This repository contains code and analysis performed for my DATA MODELING graduate course at Harvard University. The files are presented in both R Markdown (.rmd) and PDF formats for comprehensive documentation and readability.
• /code/: Contains R Markdown files (.rmd) used for various data modeling assignments and projects.
• /output/: Contains the rendered PDF versions of the .rmd files for easy viewing of code and results.

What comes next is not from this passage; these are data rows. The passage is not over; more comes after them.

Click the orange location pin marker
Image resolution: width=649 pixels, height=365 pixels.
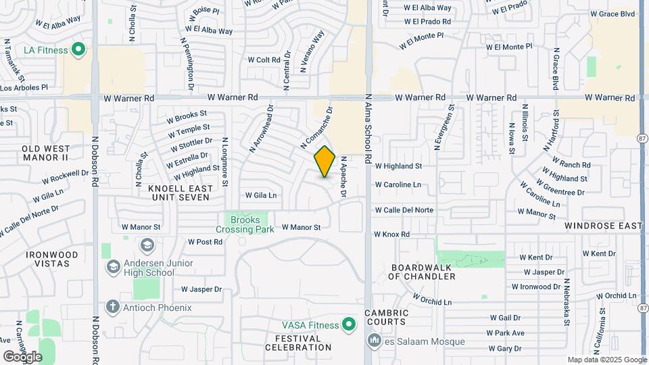[324, 161]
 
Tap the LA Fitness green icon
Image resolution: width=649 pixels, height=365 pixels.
[78, 49]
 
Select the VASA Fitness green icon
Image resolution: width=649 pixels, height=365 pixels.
[349, 325]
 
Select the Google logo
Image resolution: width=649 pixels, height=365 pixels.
[22, 356]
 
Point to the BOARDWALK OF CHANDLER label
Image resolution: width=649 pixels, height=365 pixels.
[423, 272]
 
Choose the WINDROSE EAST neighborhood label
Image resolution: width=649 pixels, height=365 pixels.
[603, 225]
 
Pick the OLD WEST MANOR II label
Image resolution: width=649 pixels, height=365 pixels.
[45, 152]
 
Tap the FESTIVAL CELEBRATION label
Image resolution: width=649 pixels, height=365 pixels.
[298, 342]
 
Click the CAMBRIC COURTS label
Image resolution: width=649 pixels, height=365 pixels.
[387, 317]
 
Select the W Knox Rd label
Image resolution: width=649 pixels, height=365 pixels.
[392, 235]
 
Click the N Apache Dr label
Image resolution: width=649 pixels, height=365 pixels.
[343, 177]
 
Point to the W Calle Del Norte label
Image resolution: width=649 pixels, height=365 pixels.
[404, 210]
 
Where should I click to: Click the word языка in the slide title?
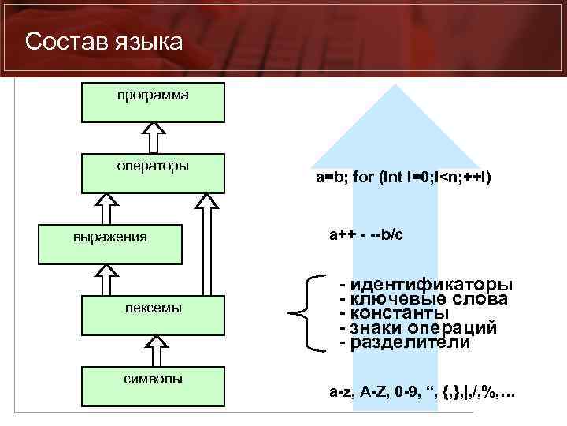[147, 41]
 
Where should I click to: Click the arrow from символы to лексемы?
[157, 349]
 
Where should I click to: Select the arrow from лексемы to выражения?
[104, 280]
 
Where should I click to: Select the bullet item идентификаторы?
[425, 284]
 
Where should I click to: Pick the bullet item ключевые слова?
[423, 299]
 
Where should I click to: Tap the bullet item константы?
[394, 314]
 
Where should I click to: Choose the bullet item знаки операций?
[417, 328]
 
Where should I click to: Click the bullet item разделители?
[404, 343]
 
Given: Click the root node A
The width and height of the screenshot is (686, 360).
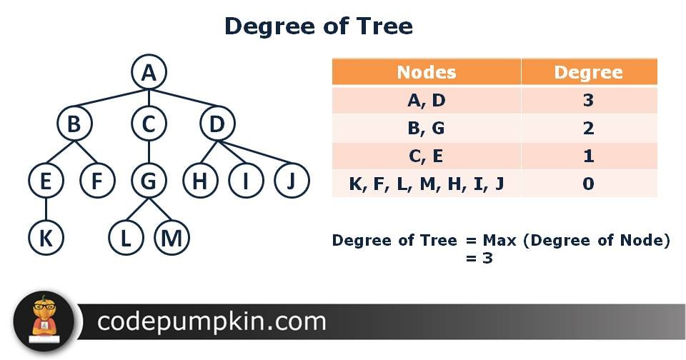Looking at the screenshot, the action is [149, 72].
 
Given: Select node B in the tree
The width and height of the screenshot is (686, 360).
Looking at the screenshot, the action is [74, 124].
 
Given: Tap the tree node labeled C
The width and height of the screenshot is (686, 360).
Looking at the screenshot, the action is [149, 124].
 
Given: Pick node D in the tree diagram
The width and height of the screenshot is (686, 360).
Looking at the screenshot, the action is [217, 124].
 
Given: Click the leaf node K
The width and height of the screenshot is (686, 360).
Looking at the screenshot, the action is [46, 238].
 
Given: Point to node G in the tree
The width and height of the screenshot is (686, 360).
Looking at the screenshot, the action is [149, 181].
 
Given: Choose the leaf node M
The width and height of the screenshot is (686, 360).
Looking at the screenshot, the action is [172, 238].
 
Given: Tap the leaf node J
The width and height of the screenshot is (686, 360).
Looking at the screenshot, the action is [292, 181].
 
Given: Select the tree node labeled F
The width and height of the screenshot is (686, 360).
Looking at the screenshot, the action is [98, 181].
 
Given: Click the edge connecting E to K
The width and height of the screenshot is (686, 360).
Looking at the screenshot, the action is [46, 209].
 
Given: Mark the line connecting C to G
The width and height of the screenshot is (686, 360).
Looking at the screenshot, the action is [149, 152].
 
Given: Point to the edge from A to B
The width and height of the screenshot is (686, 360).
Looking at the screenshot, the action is [111, 98].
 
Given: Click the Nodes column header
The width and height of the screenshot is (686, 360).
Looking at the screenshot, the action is [426, 72].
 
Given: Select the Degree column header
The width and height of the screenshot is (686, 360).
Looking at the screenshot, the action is [589, 72].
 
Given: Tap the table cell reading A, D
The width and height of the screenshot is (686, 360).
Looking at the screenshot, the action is [426, 100].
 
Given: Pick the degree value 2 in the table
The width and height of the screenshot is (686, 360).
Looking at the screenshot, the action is [588, 128].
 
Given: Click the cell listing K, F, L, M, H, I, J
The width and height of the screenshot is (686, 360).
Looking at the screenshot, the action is [426, 184].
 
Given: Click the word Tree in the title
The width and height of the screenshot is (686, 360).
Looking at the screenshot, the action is [384, 26].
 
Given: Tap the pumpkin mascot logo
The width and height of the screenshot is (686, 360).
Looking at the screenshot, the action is [44, 321].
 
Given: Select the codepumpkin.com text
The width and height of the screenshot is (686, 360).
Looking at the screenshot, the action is [212, 322].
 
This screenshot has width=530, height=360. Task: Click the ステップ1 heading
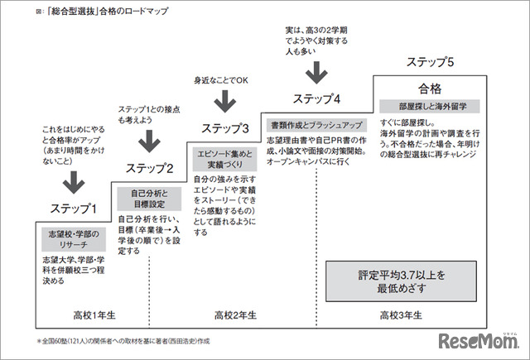(x=74, y=209)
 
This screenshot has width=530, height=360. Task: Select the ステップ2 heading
(x=149, y=169)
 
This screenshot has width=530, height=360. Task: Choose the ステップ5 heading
(x=429, y=62)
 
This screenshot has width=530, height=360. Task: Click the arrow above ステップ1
(x=74, y=180)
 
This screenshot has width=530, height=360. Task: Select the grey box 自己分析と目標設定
(x=149, y=199)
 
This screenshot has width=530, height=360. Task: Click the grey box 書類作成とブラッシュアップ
(x=316, y=125)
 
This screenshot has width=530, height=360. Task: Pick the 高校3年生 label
(x=401, y=315)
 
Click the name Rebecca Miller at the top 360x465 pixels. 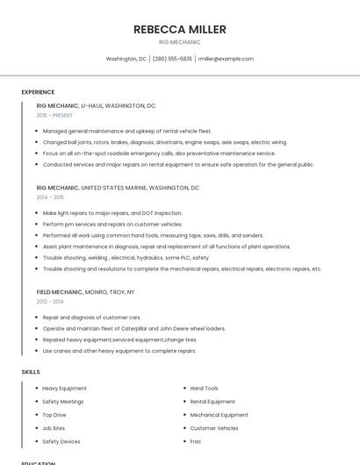click(179, 29)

• /data/: Contains the data that was provided outside of the existing libraries mentioned in the .rmd files.
The course focuses on:
• Building and analyzing statistical models using R.
• Applying techniques such as regression, ANOVA, and data visualization.
• Understanding and interpreting model diagnostics and results.
Key Topics Covered:
• Linear Regression Analysis: Modeling relationships between variables.
• ANOVA: Analysis of variance for hypothesis testing.
• Residual Analysis: Evaluating model fit through residuals and plots.
• Regularization Techniques: Ridge, Lasso, and Elastic Net.
• Exploratory Data Analysis (EDA): Visual and statistical exploration of data.
Example Files:
• linear_model_analysis.rmd & linear_model_analysis.pdf: Code and report for linear model building.
• anova_project.rmd & anova_project.pdf: Analysis of variance project and findings.
To run the .rmd files locally, ensure you have: • R installed (version X.X or higher) • RStudio for easy editing and rendering of .rmd files • Required R packages: ggplot2, dplyr, tidyverse, etc.
-
Clone the repository:
git clone https://github.com/break/datamod.git
-
Open and run .rmd files in RStudio to reproduce the analysis.
-
View PDF reports for a snapshot of the analysis and results.
This repository is for educational purposes related to coursework at Harvard University. Feel free to use the code as a reference but ensure proper attribution for any direct use.